Records contained in a dataset:

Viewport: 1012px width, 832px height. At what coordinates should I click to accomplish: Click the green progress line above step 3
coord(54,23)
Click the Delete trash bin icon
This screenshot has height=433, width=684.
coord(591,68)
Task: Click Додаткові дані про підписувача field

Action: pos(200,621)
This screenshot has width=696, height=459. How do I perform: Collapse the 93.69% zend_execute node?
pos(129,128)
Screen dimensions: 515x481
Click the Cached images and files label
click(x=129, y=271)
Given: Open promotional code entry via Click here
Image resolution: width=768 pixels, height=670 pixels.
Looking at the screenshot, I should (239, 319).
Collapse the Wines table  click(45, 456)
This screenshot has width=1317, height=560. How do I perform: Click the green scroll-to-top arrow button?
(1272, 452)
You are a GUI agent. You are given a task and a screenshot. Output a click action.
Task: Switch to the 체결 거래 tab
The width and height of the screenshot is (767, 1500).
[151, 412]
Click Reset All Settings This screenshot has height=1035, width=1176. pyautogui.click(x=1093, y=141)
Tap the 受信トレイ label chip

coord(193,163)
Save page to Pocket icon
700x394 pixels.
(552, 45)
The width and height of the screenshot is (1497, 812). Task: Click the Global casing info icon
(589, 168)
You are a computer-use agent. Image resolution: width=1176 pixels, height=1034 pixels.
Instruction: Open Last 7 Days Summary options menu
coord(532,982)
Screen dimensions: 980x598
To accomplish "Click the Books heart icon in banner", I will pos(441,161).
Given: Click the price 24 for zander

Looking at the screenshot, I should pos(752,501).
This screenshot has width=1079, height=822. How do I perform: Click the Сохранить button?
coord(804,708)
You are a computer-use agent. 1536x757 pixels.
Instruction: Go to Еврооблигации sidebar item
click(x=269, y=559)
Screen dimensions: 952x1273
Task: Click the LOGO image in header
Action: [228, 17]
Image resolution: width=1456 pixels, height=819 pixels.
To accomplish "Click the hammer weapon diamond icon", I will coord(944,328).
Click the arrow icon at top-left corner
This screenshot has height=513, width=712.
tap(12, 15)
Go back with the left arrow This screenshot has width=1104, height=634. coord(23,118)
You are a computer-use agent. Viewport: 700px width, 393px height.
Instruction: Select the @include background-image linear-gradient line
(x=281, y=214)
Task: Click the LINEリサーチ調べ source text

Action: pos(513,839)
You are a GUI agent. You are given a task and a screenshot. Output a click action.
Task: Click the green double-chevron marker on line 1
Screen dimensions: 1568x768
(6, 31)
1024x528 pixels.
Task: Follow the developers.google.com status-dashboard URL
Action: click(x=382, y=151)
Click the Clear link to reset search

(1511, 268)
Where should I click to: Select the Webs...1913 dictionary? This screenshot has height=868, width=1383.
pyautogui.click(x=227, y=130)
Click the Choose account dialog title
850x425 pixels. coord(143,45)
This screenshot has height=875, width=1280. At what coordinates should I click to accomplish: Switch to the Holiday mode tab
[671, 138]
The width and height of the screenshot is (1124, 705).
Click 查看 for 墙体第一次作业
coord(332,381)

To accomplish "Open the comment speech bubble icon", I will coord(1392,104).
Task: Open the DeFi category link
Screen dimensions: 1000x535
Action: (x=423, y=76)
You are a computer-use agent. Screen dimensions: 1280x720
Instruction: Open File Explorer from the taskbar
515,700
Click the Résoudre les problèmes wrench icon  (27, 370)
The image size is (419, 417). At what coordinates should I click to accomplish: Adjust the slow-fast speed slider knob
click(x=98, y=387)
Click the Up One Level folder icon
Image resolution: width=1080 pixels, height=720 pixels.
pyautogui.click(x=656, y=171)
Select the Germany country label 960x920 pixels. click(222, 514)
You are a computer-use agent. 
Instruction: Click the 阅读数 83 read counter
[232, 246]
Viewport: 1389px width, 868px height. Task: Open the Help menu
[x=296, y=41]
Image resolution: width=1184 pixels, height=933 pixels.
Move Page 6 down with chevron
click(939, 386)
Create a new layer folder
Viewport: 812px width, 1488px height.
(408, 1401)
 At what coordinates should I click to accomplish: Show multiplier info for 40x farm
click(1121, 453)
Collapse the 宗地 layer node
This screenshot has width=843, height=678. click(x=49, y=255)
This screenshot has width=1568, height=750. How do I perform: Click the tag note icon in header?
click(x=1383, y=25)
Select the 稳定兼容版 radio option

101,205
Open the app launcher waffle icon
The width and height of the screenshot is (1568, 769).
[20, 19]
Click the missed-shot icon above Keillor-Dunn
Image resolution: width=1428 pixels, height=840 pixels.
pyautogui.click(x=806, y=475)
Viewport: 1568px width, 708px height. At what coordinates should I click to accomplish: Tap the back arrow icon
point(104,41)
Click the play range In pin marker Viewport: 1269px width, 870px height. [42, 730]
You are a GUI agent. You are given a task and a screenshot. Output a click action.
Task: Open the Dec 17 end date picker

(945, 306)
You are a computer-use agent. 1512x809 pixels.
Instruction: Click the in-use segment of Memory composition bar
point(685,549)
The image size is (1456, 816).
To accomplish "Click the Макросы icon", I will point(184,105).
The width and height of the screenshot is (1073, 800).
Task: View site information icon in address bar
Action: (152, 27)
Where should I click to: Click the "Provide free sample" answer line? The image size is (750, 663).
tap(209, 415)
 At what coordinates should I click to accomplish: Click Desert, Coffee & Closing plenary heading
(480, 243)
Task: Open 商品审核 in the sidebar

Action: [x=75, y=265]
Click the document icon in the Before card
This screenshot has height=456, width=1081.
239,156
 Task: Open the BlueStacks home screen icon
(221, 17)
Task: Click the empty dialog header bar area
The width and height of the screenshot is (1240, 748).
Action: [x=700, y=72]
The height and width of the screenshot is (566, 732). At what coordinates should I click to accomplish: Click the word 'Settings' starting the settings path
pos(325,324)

**Exercise aim**
Word for word, transcribe the data shown above.

**Answer box**
Viewport: 1012px width, 832px height. At what coordinates should I click to accomplish: Click the green progress line above step 3
coord(54,23)
Click the Delete trash bin icon
This screenshot has height=433, width=684.
coord(591,68)
Task: Click Додаткові дані про підписувача field

Action: pos(200,621)
This screenshot has width=696, height=459. How do I perform: Collapse the 93.69% zend_execute node?
pos(129,128)
Screen dimensions: 515x481
Click the Cached images and files label
click(x=129, y=271)
Given: Open promotional code entry via Click here
Image resolution: width=768 pixels, height=670 pixels.
Looking at the screenshot, I should (239, 319).
Collapse the Wines table  click(45, 456)
This screenshot has width=1317, height=560. How do I perform: Click the green scroll-to-top arrow button?
(1272, 452)
You are a GUI agent. You are given a task and a screenshot. Output a click action.
Task: Switch to the 체결 거래 tab
The width and height of the screenshot is (767, 1500).
[151, 412]
Click Reset All Settings This screenshot has height=1035, width=1176. pyautogui.click(x=1093, y=141)
Tap the 受信トレイ label chip

coord(193,163)
Save page to Pocket icon
700x394 pixels.
(552, 45)
The width and height of the screenshot is (1497, 812). Task: Click the Global casing info icon
(589, 168)
You are a computer-use agent. Image resolution: width=1176 pixels, height=1034 pixels.
Instruction: Open Last 7 Days Summary options menu
coord(532,982)
Screen dimensions: 980x598
To accomplish "Click the Books heart icon in banner", I will pos(441,161).
Given: Click the price 24 for zander

Looking at the screenshot, I should pos(752,501).
This screenshot has width=1079, height=822. How do I perform: Click the Сохранить button?
coord(804,708)
You are a computer-use agent. 1536x757 pixels.
Instruction: Go to Еврооблигации sidebar item
click(x=269, y=559)
Screen dimensions: 952x1273
Task: Click the LOGO image in header
Action: [228, 17]
Image resolution: width=1456 pixels, height=819 pixels.
To accomplish "Click the hammer weapon diamond icon", I will coord(944,328).
Click the arrow icon at top-left corner
This screenshot has height=513, width=712.
tap(12, 15)
Go back with the left arrow This screenshot has width=1104, height=634. coord(23,118)
You are a computer-use agent. Viewport: 700px width, 393px height.
Instruction: Select the @include background-image linear-gradient line
(x=281, y=214)
Task: Click the LINEリサーチ調べ source text

Action: pos(513,839)
You are a GUI agent. You are given a task and a screenshot. Output a click action.
Task: Click the green double-chevron marker on line 1
Screen dimensions: 1568x768
(6, 31)
1024x528 pixels.
Task: Follow the developers.google.com status-dashboard URL
Action: click(x=382, y=151)
Click the Clear link to reset search

(1511, 268)
Where should I click to: Select the Webs...1913 dictionary? This screenshot has height=868, width=1383.
pyautogui.click(x=227, y=130)
Click the Choose account dialog title
850x425 pixels. coord(143,45)
This screenshot has height=875, width=1280. At what coordinates should I click to accomplish: Switch to the Holiday mode tab
[671, 138]
The width and height of the screenshot is (1124, 705).
Click 查看 for 墙体第一次作业
coord(332,381)

To accomplish "Open the comment speech bubble icon", I will coord(1392,104).
Task: Open the DeFi category link
Screen dimensions: 1000x535
Action: (x=423, y=76)
You are a computer-use agent. Screen dimensions: 1280x720
Instruction: Open File Explorer from the taskbar
515,700
Click the Résoudre les problèmes wrench icon  (27, 370)
The image size is (419, 417). At what coordinates should I click to accomplish: Adjust the slow-fast speed slider knob
click(x=98, y=387)
Click the Up One Level folder icon
Image resolution: width=1080 pixels, height=720 pixels.
pyautogui.click(x=656, y=171)
Select the Germany country label 960x920 pixels. click(222, 514)
You are a computer-use agent. 
Instruction: Click the 阅读数 83 read counter
[232, 246]
Viewport: 1389px width, 868px height. Task: Open the Help menu
[x=296, y=41]
Image resolution: width=1184 pixels, height=933 pixels.
Move Page 6 down with chevron
click(939, 386)
Create a new layer folder
Viewport: 812px width, 1488px height.
(408, 1401)
 At what coordinates should I click to accomplish: Show multiplier info for 40x farm
click(1121, 453)
Collapse the 宗地 layer node
This screenshot has width=843, height=678. click(x=49, y=255)
This screenshot has width=1568, height=750. How do I perform: Click the tag note icon in header?
click(x=1383, y=25)
Select the 稳定兼容版 radio option

101,205
Open the app launcher waffle icon
The width and height of the screenshot is (1568, 769).
[20, 19]
Click the missed-shot icon above Keillor-Dunn
Image resolution: width=1428 pixels, height=840 pixels.
pyautogui.click(x=806, y=475)
Viewport: 1568px width, 708px height. At what coordinates should I click to accomplish: Tap the back arrow icon
point(104,41)
Click the play range In pin marker Viewport: 1269px width, 870px height. [42, 730]
You are a GUI agent. You are given a task and a screenshot. Output a click action.
Task: Open the Dec 17 end date picker

(945, 306)
You are a computer-use agent. 1512x809 pixels.
Instruction: Click the in-use segment of Memory composition bar
point(685,549)
The image size is (1456, 816).
To accomplish "Click the Макросы icon", I will point(184,105).
The width and height of the screenshot is (1073, 800).
Task: View site information icon in address bar
Action: (152, 27)
Where should I click to: Click the "Provide free sample" answer line? The image size is (750, 663).
tap(209, 415)
 At what coordinates should I click to accomplish: Click Desert, Coffee & Closing plenary heading
(480, 243)
Task: Open 商品审核 in the sidebar

Action: [x=75, y=265]
Click the document icon in the Before card
This screenshot has height=456, width=1081.
239,156
 Task: Open the BlueStacks home screen icon
(221, 17)
Task: Click the empty dialog header bar area
The width and height of the screenshot is (1240, 748).
Action: [x=700, y=72]
The height and width of the screenshot is (566, 732). At what coordinates should I click to accomplish: Click the word 'Settings' starting the settings path
pos(325,324)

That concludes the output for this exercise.